Régime indemnitaire : les agents y perdront des plumes

En matière de régime indemnitaire justement et contrairement à ses affirmations les décisions de la nouvelle région ne sont pas si généreuses que là. Loin s’en faut. Les syndicats rappellent qu’ils demandaient depuis le début [lors de la fusion des trois régions, Ndlr] l’alignement des régimes indemnitaires sur le plus haut montant qui peut, selon les grades, prendre son origine dans chacune des trois anciennes régions.

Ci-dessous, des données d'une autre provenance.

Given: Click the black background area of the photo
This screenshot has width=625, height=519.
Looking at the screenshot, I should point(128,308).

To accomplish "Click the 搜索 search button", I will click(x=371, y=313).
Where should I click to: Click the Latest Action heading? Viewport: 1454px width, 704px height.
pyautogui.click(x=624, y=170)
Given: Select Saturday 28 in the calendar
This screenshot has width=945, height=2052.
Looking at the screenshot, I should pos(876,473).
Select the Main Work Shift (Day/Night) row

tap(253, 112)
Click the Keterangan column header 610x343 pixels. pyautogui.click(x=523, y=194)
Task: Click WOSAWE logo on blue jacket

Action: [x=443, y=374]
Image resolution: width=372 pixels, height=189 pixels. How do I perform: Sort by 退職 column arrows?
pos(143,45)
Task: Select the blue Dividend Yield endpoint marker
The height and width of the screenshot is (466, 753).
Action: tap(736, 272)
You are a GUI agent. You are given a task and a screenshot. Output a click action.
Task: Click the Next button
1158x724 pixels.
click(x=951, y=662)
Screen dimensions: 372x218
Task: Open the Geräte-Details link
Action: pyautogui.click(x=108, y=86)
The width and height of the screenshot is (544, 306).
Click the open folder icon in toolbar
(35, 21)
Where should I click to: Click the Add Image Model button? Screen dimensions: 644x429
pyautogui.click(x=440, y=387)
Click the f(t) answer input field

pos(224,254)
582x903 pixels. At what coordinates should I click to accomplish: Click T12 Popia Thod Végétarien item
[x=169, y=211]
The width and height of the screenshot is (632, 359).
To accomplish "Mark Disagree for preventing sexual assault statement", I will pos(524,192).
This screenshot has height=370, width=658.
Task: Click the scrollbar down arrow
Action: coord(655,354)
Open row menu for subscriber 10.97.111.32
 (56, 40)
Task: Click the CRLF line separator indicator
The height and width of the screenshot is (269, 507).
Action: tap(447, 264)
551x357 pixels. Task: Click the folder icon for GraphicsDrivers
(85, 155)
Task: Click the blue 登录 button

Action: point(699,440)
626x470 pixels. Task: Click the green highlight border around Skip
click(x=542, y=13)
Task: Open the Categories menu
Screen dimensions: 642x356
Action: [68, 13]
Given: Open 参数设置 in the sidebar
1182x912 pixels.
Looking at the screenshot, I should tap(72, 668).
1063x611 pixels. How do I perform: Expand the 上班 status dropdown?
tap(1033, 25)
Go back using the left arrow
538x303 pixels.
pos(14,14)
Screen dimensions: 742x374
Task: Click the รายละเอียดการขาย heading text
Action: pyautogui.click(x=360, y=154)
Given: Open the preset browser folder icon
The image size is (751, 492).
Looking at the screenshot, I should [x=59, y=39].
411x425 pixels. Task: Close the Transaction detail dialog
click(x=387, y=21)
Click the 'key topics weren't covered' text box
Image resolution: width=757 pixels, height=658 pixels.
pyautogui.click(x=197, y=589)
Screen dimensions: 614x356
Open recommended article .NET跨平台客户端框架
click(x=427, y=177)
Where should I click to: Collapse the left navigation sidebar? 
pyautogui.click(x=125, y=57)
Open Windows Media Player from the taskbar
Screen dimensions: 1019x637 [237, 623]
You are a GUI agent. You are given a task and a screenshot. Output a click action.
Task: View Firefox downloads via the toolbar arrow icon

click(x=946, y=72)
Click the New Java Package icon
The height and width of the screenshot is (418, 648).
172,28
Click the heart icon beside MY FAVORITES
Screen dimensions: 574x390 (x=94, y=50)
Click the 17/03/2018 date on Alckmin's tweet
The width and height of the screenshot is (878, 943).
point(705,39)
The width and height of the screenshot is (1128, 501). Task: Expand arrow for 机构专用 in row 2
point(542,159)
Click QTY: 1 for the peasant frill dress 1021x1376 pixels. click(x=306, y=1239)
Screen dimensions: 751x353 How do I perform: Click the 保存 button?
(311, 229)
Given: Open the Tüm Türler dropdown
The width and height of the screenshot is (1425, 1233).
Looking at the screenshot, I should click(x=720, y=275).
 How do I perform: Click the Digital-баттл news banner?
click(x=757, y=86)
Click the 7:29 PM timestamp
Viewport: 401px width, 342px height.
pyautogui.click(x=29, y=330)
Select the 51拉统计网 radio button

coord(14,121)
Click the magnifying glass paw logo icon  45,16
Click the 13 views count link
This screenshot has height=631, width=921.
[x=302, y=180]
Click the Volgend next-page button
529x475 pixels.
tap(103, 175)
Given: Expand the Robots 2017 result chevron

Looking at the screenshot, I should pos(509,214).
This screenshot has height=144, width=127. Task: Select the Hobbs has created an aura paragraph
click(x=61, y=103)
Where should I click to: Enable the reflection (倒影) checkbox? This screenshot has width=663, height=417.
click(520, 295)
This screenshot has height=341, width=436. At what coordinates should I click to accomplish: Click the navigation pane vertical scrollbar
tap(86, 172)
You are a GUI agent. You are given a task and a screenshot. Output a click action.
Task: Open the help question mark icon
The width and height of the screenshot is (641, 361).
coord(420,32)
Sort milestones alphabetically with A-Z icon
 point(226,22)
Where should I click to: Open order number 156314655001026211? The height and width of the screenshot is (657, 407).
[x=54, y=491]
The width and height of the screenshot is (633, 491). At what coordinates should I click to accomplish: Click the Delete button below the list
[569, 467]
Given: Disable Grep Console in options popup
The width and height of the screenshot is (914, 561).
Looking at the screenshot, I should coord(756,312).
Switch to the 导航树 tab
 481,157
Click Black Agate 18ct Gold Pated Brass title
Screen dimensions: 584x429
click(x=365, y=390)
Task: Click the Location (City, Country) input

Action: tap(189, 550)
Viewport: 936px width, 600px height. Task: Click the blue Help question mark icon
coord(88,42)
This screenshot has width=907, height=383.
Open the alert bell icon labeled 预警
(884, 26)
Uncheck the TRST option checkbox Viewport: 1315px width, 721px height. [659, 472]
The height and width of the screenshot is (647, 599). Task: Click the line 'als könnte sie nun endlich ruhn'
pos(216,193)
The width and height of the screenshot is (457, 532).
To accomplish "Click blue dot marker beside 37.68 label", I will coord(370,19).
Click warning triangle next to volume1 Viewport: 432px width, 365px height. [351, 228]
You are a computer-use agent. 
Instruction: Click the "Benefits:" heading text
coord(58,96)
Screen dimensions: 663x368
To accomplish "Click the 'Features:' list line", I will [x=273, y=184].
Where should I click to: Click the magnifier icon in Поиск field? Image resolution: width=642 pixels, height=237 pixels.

Pour les syndicats, l’alignement par le haut est le seul moyen d’éviter de créer et perpétuer pendant de longues années des inégalités profondes consistant à verser un salaire différent pour un même travail selon le lieu géographique du poste de l’agent. La Nouvelle Aquitaine n’a pas répondu à ces revendications. L’enveloppe prévue pour les revalorisations indemnitaires s’élève à 13,8 millions mais sur quatre ans indique Christophe Pelé précisant que la collectivité territoriale prévoit par ailleurs de réaliser des économies à hauteur de deux millions par an. Cela va se traduire par des suppressions de postes notamment regrette-t-il.

Les régimes indemnitaires ne seront pas alignés vers le haut. Ainsi Par le rapprochement des filières administratives et techniques en catégorie A, seuls les ingénieurs seront gagnants. Les agents des autres grades perdront jusqu’à 40% du régime indemnitaire existant.

Dans la seule filière administrative et pour les agents de catégorie A, B et C, l’alignement sur le régime indemnitaire de l’Aquitaine créera jusqu’à 28% d’écart avec celui du Poitou-Charentes qui était plus avantageux. Pour certains agents de la filière technique, l’alignement du régime indemnitaire sur l’Aquitaine signifie qu’ils perdront des dizaines d’euros par mois par rapport à ce qui avait été promis initialement par l’administration de la Région ou par rapport à ce qu’ils percevaient dans leur région d’origine… De quoi nourrir la contestation des agents de Nouvelle Aquitaine.